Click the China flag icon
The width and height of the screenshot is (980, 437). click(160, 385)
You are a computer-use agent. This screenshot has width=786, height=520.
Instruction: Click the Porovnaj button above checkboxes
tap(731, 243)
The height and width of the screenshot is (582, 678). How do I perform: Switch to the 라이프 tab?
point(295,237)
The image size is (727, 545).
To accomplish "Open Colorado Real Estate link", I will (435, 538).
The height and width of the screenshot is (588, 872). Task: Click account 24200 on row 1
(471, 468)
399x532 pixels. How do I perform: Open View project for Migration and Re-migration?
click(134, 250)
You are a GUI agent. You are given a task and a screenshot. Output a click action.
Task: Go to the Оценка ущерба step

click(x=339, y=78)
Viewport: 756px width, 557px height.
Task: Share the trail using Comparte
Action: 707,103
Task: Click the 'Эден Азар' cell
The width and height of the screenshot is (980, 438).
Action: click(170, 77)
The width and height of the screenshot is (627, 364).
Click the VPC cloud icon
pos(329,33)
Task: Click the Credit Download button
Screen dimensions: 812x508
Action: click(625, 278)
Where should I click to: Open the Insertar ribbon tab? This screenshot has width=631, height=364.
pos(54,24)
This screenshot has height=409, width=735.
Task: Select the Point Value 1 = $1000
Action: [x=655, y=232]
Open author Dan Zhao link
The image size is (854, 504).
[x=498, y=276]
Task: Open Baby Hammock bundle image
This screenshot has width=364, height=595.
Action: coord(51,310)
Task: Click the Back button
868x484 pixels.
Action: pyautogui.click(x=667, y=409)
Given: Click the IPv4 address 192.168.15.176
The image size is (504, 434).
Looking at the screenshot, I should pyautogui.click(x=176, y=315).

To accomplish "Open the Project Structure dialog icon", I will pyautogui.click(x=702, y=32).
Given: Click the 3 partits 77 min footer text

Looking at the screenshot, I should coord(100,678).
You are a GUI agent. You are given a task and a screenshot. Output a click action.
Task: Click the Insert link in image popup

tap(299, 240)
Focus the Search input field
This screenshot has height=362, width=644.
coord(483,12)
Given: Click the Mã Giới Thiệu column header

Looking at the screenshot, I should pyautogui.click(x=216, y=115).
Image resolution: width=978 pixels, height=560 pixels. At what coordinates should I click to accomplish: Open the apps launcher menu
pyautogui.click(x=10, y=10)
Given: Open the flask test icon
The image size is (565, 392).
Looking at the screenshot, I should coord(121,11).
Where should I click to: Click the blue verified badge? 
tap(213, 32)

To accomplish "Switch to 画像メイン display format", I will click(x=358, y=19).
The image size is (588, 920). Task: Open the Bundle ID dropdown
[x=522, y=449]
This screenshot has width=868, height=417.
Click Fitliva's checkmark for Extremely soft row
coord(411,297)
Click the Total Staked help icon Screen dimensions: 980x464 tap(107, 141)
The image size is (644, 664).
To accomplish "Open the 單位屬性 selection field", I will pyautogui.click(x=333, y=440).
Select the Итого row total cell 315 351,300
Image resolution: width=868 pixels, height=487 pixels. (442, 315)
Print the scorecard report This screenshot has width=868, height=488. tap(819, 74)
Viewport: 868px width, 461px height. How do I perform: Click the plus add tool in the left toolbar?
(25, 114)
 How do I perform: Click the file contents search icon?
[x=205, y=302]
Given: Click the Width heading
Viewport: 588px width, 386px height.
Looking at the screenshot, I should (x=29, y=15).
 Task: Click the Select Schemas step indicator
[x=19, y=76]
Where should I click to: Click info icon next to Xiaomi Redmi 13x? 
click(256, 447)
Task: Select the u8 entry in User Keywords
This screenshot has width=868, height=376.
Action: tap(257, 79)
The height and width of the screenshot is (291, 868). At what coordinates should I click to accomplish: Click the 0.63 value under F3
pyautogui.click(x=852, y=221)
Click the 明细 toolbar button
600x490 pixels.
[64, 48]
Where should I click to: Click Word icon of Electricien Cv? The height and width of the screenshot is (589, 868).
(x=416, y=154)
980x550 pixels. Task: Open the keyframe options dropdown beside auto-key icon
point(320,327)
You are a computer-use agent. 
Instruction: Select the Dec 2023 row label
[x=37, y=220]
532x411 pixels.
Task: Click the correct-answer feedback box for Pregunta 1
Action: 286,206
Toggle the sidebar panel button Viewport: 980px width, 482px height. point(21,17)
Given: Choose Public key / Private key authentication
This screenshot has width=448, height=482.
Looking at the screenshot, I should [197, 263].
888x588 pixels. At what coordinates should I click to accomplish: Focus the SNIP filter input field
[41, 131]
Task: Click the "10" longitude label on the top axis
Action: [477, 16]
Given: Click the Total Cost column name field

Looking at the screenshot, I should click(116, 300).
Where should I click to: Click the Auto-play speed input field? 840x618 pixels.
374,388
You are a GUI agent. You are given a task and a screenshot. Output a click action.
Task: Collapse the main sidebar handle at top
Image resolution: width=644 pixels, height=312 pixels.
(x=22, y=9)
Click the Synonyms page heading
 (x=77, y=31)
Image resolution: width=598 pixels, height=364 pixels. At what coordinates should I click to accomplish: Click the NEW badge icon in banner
**********
The reply is to be an exact copy of the listing.

Click the China flag icon
The width and height of the screenshot is (980, 437). click(160, 385)
You are a computer-use agent. This screenshot has width=786, height=520.
Instruction: Click the Porovnaj button above checkboxes
tap(731, 243)
The height and width of the screenshot is (582, 678). How do I perform: Switch to the 라이프 tab?
point(295,237)
The image size is (727, 545).
To accomplish "Open Colorado Real Estate link", I will (435, 538).
The height and width of the screenshot is (588, 872). Task: Click account 24200 on row 1
(471, 468)
399x532 pixels. How do I perform: Open View project for Migration and Re-migration?
click(134, 250)
You are a GUI agent. You are given a task and a screenshot. Output a click action.
Task: Go to the Оценка ущерба step

click(x=339, y=78)
Viewport: 756px width, 557px height.
Task: Share the trail using Comparte
Action: 707,103
Task: Click the 'Эден Азар' cell
The width and height of the screenshot is (980, 438).
Action: click(170, 77)
The width and height of the screenshot is (627, 364).
Click the VPC cloud icon
pos(329,33)
Task: Click the Credit Download button
Screen dimensions: 812x508
Action: click(625, 278)
Where should I click to: Open the Insertar ribbon tab? This screenshot has width=631, height=364.
pos(54,24)
This screenshot has height=409, width=735.
Task: Select the Point Value 1 = $1000
Action: [x=655, y=232]
Open author Dan Zhao link
The image size is (854, 504).
[x=498, y=276]
Task: Open Baby Hammock bundle image
This screenshot has width=364, height=595.
Action: coord(51,310)
Task: Click the Back button
868x484 pixels.
Action: pyautogui.click(x=667, y=409)
Given: Click the IPv4 address 192.168.15.176
The image size is (504, 434).
Looking at the screenshot, I should pyautogui.click(x=176, y=315).

To accomplish "Open the Project Structure dialog icon", I will pyautogui.click(x=702, y=32).
Given: Click the 3 partits 77 min footer text

Looking at the screenshot, I should coord(100,678).
You are a GUI agent. You are given a task and a screenshot. Output a click action.
Task: Click the Insert link in image popup

tap(299, 240)
Focus the Search input field
This screenshot has height=362, width=644.
coord(483,12)
Given: Click the Mã Giới Thiệu column header

Looking at the screenshot, I should pyautogui.click(x=216, y=115).
Image resolution: width=978 pixels, height=560 pixels. At what coordinates should I click to accomplish: Open the apps launcher menu
pyautogui.click(x=10, y=10)
Given: Open the flask test icon
The image size is (565, 392).
Looking at the screenshot, I should coord(121,11).
Where should I click to: Click the blue verified badge? 
tap(213, 32)

To accomplish "Switch to 画像メイン display format", I will click(x=358, y=19).
The image size is (588, 920). Task: Open the Bundle ID dropdown
[x=522, y=449]
This screenshot has width=868, height=417.
Click Fitliva's checkmark for Extremely soft row
coord(411,297)
Click the Total Staked help icon Screen dimensions: 980x464 tap(107, 141)
The image size is (644, 664).
To accomplish "Open the 單位屬性 selection field", I will pyautogui.click(x=333, y=440).
Select the Итого row total cell 315 351,300
Image resolution: width=868 pixels, height=487 pixels. (442, 315)
Print the scorecard report This screenshot has width=868, height=488. tap(819, 74)
Viewport: 868px width, 461px height. How do I perform: Click the plus add tool in the left toolbar?
(25, 114)
 How do I perform: Click the file contents search icon?
[x=205, y=302]
Given: Click the Width heading
Viewport: 588px width, 386px height.
Looking at the screenshot, I should (x=29, y=15).
 Task: Click the Select Schemas step indicator
[x=19, y=76]
Where should I click to: Click info icon next to Xiaomi Redmi 13x? 
click(256, 447)
Task: Select the u8 entry in User Keywords
This screenshot has width=868, height=376.
Action: tap(257, 79)
The height and width of the screenshot is (291, 868). At what coordinates should I click to accomplish: Click the 0.63 value under F3
pyautogui.click(x=852, y=221)
Click the 明细 toolbar button
600x490 pixels.
[64, 48]
Where should I click to: Click Word icon of Electricien Cv? The height and width of the screenshot is (589, 868).
(x=416, y=154)
980x550 pixels. Task: Open the keyframe options dropdown beside auto-key icon
point(320,327)
You are a computer-use agent. 
Instruction: Select the Dec 2023 row label
[x=37, y=220]
532x411 pixels.
Task: Click the correct-answer feedback box for Pregunta 1
Action: 286,206
Toggle the sidebar panel button Viewport: 980px width, 482px height. point(21,17)
Given: Choose Public key / Private key authentication
This screenshot has width=448, height=482.
Looking at the screenshot, I should [197, 263].
888x588 pixels. At what coordinates should I click to accomplish: Focus the SNIP filter input field
[41, 131]
Task: Click the "10" longitude label on the top axis
Action: [477, 16]
Given: Click the Total Cost column name field

Looking at the screenshot, I should click(116, 300).
Where should I click to: Click the Auto-play speed input field? 840x618 pixels.
374,388
You are a GUI agent. You are given a task and a screenshot. Output a click action.
Task: Collapse the main sidebar handle at top
Image resolution: width=644 pixels, height=312 pixels.
(x=22, y=9)
Click the Synonyms page heading
 (x=77, y=31)
Image resolution: width=598 pixels, height=364 pixels. At what coordinates should I click to accomplish: Click the NEW badge icon in banner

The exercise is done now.